Intel Labs has introduced its new cryogenic control chip codenamed Horse Ridge that will speed up development of full-stack quantum computing systems. According to Intel, Horse Ridge will enable commercially viable quantum computers.
The Horse Ridge cryogenic control chip will control multiple quantum bits (qubits) at the same time, an essential capability required to build a large-scale commercial quantum system, according to Intel. The chipmaker has experimented with silicon spin qubit and superconducting qubit systems and believes that the major challenges for commercial-scale quantum computing are interconnects and control electronics, not production of qubits — compute elements that exist in multiple states simultaneously — themselves.
Today’s prototype quantum computers rely on existing electronics tools to link the quantum system inside the cryogenic refrigerator with contemporary computational devices that control qubit performance.

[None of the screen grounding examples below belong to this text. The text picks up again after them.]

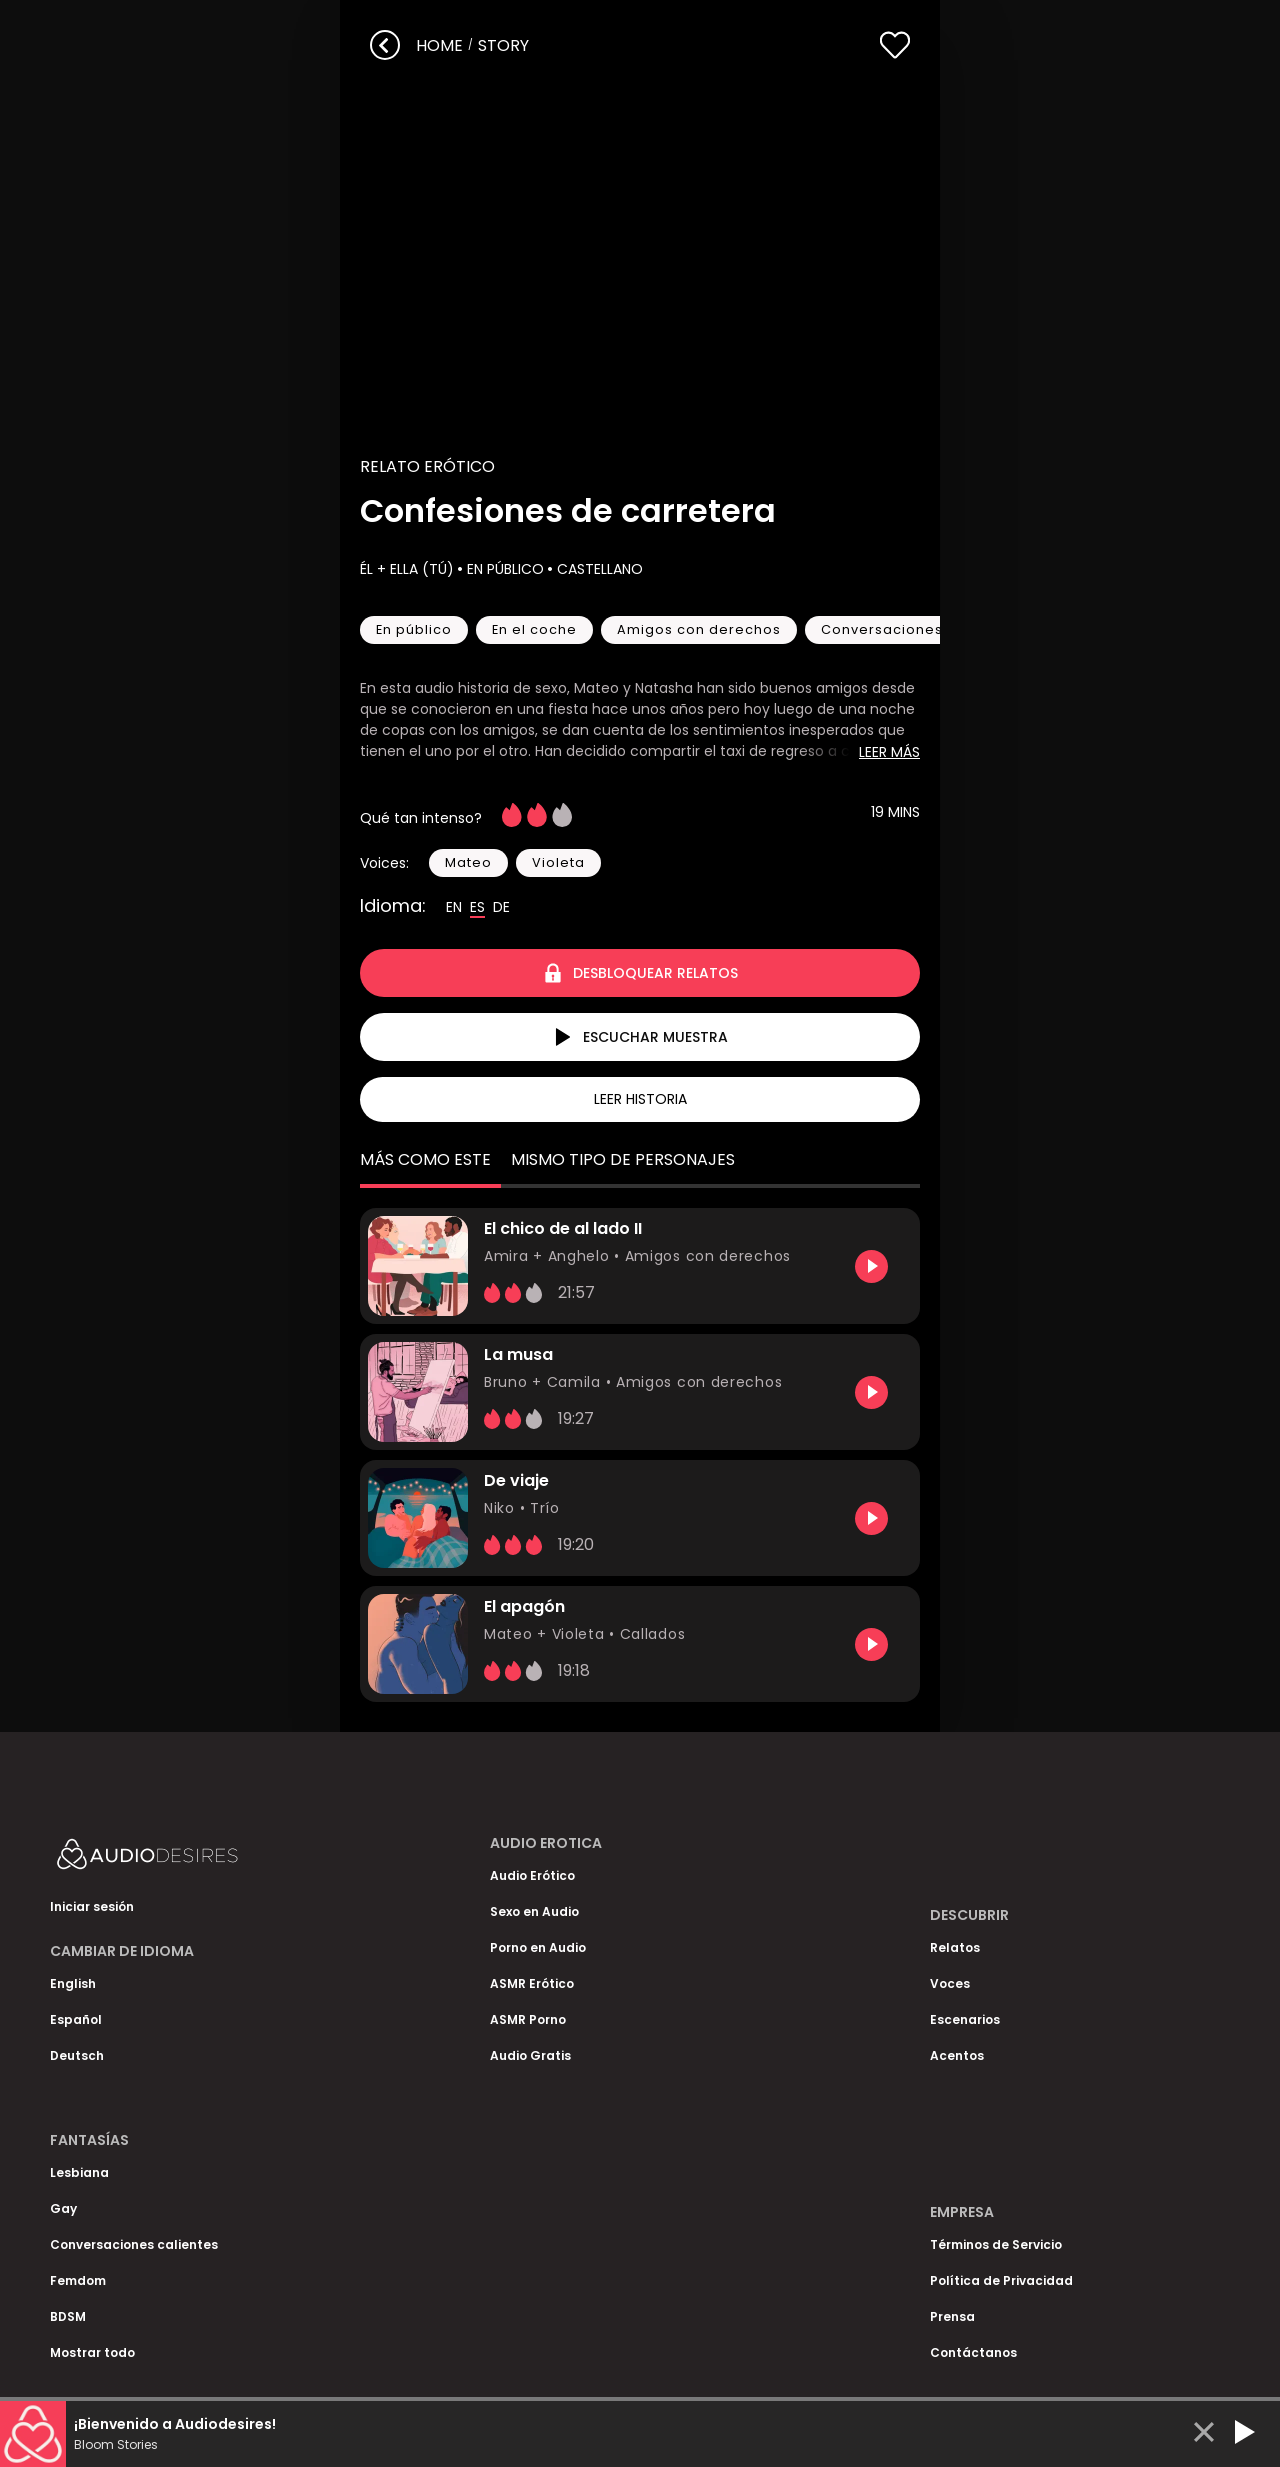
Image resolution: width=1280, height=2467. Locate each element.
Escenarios (965, 2019)
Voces (950, 1983)
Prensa (952, 2316)
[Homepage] (200, 1858)
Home (439, 45)
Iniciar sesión (92, 1906)
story (503, 45)
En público (503, 569)
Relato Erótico (427, 466)
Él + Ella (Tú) (407, 569)
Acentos (957, 2055)
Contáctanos (973, 2352)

Since every qubit is controlled individually, the extensive cabling limits ability to scale quantum computing systems to the hundreds or thousands of qubits to hit significant performance levels. The Horse Ridge SoC supports instructions that match to basic qubit operations and uses complex signal processing techniques to translate instructions into microwave pulses that manipulate states of qubits. As a result, one small chip can greatly simplify design of quantum computers.
Intel’s Horse Ridge chip was co-developed by Intel Labs and QuTech, a joint venture between TU Delft and TNO (Netherlands Organization for Applied Scientific Research). The device is made using Intel’s proven 22 nm FinFET process technology that has been around since 2012. The SoC can operate at cryogenic temperatures — approximately 4 Kelvin — slightly warmer than absolute zero.